• [ACTIVITY] Transcribe all records exactly.

--- START ---

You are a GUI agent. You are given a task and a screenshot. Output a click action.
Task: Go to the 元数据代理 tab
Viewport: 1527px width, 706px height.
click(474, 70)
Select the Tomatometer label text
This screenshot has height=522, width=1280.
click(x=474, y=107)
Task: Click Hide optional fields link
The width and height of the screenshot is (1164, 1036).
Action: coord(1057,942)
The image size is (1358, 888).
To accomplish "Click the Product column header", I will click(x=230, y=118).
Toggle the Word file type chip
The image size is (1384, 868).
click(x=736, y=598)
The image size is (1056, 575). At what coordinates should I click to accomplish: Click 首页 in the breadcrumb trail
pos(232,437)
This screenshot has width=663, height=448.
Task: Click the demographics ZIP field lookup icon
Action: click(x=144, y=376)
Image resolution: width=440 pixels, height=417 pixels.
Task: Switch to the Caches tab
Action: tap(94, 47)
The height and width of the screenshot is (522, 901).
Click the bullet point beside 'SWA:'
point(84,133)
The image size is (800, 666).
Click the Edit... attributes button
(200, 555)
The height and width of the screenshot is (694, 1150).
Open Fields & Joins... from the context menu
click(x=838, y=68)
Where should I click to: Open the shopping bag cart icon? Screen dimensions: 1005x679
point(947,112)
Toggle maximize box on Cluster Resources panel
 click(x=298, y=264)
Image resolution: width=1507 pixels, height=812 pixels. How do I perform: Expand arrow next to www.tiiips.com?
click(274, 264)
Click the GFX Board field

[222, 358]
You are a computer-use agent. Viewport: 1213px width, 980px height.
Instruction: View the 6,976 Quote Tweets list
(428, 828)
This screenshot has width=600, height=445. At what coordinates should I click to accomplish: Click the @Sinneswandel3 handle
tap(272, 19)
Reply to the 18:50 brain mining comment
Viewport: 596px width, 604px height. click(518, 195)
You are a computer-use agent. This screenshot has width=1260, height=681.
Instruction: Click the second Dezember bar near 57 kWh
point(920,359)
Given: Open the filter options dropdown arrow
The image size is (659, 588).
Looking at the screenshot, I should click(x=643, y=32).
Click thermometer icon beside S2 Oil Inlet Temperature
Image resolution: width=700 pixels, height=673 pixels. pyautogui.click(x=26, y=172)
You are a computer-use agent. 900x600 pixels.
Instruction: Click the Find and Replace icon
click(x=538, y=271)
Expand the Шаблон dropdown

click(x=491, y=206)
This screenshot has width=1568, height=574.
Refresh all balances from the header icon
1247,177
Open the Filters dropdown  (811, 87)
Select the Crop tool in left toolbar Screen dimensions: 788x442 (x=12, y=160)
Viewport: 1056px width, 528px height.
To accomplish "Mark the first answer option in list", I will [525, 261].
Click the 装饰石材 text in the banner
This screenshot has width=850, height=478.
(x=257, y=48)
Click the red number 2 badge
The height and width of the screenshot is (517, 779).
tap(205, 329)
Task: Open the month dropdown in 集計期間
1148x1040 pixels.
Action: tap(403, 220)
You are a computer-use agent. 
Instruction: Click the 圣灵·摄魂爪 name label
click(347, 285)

--- END ---

• [OUTPUT OF THE EXERCISE]
You are a GUI agent. You are given a task and a screenshot. Output a click action.
Task: Go to the 元数据代理 tab
Viewport: 1527px width, 706px height.
click(474, 70)
Select the Tomatometer label text
This screenshot has height=522, width=1280.
click(x=474, y=107)
Task: Click Hide optional fields link
The width and height of the screenshot is (1164, 1036).
Action: coord(1057,942)
The image size is (1358, 888).
To accomplish "Click the Product column header", I will click(x=230, y=118).
Toggle the Word file type chip
The image size is (1384, 868).
click(x=736, y=598)
The image size is (1056, 575). At what coordinates should I click to accomplish: Click 首页 in the breadcrumb trail
pos(232,437)
This screenshot has width=663, height=448.
Task: Click the demographics ZIP field lookup icon
Action: click(x=144, y=376)
Image resolution: width=440 pixels, height=417 pixels.
Task: Switch to the Caches tab
Action: tap(94, 47)
The height and width of the screenshot is (522, 901).
Click the bullet point beside 'SWA:'
point(84,133)
The image size is (800, 666).
Click the Edit... attributes button
(200, 555)
The height and width of the screenshot is (694, 1150).
Open Fields & Joins... from the context menu
click(x=838, y=68)
Where should I click to: Open the shopping bag cart icon? Screen dimensions: 1005x679
point(947,112)
Toggle maximize box on Cluster Resources panel
 click(x=298, y=264)
Image resolution: width=1507 pixels, height=812 pixels. How do I perform: Expand arrow next to www.tiiips.com?
click(274, 264)
Click the GFX Board field

[222, 358]
You are a computer-use agent. Viewport: 1213px width, 980px height.
Instruction: View the 6,976 Quote Tweets list
(428, 828)
This screenshot has width=600, height=445. At what coordinates should I click to accomplish: Click the @Sinneswandel3 handle
tap(272, 19)
Reply to the 18:50 brain mining comment
Viewport: 596px width, 604px height. click(518, 195)
You are a computer-use agent. This screenshot has width=1260, height=681.
Instruction: Click the second Dezember bar near 57 kWh
point(920,359)
Given: Open the filter options dropdown arrow
The image size is (659, 588).
Looking at the screenshot, I should click(x=643, y=32).
Click thermometer icon beside S2 Oil Inlet Temperature
Image resolution: width=700 pixels, height=673 pixels. pyautogui.click(x=26, y=172)
You are a computer-use agent. 900x600 pixels.
Instruction: Click the Find and Replace icon
click(x=538, y=271)
Expand the Шаблон dropdown

click(x=491, y=206)
This screenshot has width=1568, height=574.
Refresh all balances from the header icon
1247,177
Open the Filters dropdown  (811, 87)
Select the Crop tool in left toolbar Screen dimensions: 788x442 (x=12, y=160)
Viewport: 1056px width, 528px height.
To accomplish "Mark the first answer option in list", I will [525, 261].
Click the 装饰石材 text in the banner
This screenshot has width=850, height=478.
(x=257, y=48)
Click the red number 2 badge
The height and width of the screenshot is (517, 779).
tap(205, 329)
Task: Open the month dropdown in 集計期間
1148x1040 pixels.
Action: tap(403, 220)
You are a computer-use agent. 
Instruction: Click the 圣灵·摄魂爪 name label
click(347, 285)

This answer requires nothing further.